◆ **Texte à examiner**
━━━━━━

Les honneurs de cette discussion ont été, je le répète, pour M. Odilon Barrot ; nous le connaissions depuis long-temps comme orateur ; il s’est montré homme politique. Si les débris du tiers-parti veulent avoir un avenir, voilà maintenant un drapeau tout trouvé. Des concessions mutuelles ont été faites ; il est temps que la chambre cesse de se morceler en cet individualisme égoïste qui ne permet à aucune opinion de se produire grande et forte, en opposition au système ministériel ; puisque M. Dupin a perdu son rôle, il faut qu’un autre s’en saisisse ; puisqu’il a eu la maladresse de s’user sans toucher aux affaires, il faut bien qu’il se résigne à n’être plus qu’un auxiliaire d’une combinaison qui se formera en dehors de lui. Quel que soit le résultat du vote de la loi, le ministère n’en sortira pas sans de fortes secousses. La chambre a eu le spectacle d’un président du conseil qui ne peut dire mot sur une question capitale ; elle a vu un des ministres importans du cabinet, M. Guizot, traduit en pleine tribune en face de ses souvenirs de restauration, qualifié d’homme de Gand, sans pouvoir se défendre. S’il y a une victoire de boules, le coup au moins aura porté haut.

AFFAIRES ÉTRANGÈRES.

M. de Talleyrand déclare partout que sa vie active et politique est finie, et qu’il ne peut plus rien que des conseils.

━━━━━━

◆ **Jeu de données**
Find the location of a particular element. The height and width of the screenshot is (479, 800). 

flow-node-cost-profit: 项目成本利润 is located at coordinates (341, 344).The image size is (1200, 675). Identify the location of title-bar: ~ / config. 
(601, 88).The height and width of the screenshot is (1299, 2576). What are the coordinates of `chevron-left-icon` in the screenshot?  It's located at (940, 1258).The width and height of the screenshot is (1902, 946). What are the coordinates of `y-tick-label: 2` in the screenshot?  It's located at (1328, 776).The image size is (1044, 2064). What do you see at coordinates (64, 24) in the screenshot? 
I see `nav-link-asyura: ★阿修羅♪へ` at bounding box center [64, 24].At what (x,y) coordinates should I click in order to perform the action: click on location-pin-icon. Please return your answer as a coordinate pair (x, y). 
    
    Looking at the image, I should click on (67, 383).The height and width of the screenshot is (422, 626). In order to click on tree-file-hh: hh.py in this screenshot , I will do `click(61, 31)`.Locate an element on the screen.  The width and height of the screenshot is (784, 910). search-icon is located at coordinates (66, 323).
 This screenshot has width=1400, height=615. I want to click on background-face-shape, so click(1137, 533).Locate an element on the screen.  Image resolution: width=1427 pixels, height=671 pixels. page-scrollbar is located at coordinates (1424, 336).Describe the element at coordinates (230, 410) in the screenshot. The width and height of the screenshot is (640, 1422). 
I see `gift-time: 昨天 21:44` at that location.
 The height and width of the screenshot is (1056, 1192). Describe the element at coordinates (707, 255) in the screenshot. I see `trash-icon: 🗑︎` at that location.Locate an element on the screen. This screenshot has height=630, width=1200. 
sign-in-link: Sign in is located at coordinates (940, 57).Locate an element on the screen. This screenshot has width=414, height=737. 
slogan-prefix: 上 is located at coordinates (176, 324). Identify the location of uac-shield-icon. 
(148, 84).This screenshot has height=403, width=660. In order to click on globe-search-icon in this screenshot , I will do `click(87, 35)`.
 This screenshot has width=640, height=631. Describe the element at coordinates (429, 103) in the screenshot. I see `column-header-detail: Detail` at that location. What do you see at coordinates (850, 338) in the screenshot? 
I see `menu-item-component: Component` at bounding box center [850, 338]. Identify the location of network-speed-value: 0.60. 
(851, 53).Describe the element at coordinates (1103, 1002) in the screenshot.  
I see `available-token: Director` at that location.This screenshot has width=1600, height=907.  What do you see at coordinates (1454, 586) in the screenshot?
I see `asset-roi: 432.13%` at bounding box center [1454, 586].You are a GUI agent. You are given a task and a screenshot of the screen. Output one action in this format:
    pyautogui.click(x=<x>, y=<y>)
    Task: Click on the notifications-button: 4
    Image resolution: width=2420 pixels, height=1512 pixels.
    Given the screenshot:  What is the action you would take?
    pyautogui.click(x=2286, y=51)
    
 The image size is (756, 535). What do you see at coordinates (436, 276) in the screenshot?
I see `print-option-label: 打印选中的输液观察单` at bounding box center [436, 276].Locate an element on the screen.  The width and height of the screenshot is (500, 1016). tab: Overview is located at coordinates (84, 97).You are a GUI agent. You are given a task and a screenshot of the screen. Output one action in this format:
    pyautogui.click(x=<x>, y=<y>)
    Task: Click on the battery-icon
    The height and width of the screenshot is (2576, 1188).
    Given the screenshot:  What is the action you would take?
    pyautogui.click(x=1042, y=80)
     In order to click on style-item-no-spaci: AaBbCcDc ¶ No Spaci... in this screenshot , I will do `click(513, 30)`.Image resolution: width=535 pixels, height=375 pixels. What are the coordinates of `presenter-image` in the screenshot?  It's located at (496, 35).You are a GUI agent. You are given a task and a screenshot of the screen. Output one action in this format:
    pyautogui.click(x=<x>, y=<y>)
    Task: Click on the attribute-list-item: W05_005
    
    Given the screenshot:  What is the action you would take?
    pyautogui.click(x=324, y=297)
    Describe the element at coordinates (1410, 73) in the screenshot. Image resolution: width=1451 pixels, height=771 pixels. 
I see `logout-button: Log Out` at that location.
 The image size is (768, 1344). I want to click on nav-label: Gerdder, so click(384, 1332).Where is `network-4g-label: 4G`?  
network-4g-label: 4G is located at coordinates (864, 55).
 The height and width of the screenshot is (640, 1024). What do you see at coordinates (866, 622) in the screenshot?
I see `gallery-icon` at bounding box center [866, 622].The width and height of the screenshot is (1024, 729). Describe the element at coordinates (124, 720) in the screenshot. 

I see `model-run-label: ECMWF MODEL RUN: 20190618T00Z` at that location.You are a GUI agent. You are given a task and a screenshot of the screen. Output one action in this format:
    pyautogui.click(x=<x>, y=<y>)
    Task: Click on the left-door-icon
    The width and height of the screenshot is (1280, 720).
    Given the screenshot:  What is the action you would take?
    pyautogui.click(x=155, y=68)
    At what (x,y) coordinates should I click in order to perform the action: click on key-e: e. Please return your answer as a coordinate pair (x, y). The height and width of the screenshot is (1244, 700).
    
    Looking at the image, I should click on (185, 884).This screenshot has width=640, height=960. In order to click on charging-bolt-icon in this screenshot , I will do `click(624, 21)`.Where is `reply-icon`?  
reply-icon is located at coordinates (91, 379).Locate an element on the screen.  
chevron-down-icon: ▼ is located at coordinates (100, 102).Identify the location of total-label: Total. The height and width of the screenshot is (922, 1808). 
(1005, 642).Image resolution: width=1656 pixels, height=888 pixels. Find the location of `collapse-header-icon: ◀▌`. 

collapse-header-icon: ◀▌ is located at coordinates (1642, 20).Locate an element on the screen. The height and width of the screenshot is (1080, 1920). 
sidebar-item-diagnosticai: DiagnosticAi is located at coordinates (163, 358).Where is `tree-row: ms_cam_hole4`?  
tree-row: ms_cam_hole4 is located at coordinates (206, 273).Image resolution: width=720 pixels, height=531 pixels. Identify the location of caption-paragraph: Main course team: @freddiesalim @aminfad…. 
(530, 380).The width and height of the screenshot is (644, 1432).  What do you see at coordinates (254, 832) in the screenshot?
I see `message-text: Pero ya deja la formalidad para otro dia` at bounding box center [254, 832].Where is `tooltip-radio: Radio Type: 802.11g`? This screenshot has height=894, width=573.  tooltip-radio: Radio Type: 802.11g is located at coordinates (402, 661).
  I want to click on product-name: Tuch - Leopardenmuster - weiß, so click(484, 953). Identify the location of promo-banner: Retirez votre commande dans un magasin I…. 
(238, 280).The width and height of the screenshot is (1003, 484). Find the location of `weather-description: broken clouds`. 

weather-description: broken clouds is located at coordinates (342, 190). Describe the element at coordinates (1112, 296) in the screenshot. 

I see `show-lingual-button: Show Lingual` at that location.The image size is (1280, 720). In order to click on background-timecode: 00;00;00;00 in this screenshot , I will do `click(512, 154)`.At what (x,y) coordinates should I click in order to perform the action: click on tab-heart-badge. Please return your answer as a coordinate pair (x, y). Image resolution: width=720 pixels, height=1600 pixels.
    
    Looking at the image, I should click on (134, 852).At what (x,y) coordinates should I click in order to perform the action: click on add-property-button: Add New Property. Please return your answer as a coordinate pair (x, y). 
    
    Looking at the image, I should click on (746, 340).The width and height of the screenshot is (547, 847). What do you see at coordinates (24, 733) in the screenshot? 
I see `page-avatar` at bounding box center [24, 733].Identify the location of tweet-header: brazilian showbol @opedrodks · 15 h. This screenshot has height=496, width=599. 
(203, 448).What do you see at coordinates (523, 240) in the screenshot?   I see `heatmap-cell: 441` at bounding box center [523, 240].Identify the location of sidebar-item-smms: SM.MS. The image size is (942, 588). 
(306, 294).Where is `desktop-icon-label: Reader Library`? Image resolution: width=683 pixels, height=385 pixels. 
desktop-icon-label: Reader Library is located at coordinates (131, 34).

━━━━━━

◆ **Votre objectif**
Reprenez la chronique politique sur la chambre et les affaires étrangères là où elle s'arrête, et poursuivez-en la rédaction.

◆ **Réponse attendue**
Depuis un an, les personnes de son intimité se sont aperçues d’un grand délabrement dans le système général de son organisation. Le vieux diplomate conserve encore toute la fraîcheur de ses idées, cette intelligence froide et pénétrante qui résume les questions par l’expérience, l’habitude des hommes et des affaires ; mais mille précautions sont maintenant nécessaires pour la conservation de sa santé. Ces habitudes de somnolence que M. de Talleyrand avait contractées dans ses visites, se sont augmentées : il dort non-seulement chez ses vieilles maîtresses, comme il le faisait autrefois, mais encore dans les conseils les plus sérieux, comme cela lui est arrivé tout dernièrement aux Tuileries. Décidément, le diplomate a déclaré qu’il ne voulait plus retourner à Londres ; la duchesse de Dino est dans de continuelles alarmes, les moindres syncopes peuvent devenir dangereuses à cet âge, et après une vie si agitée.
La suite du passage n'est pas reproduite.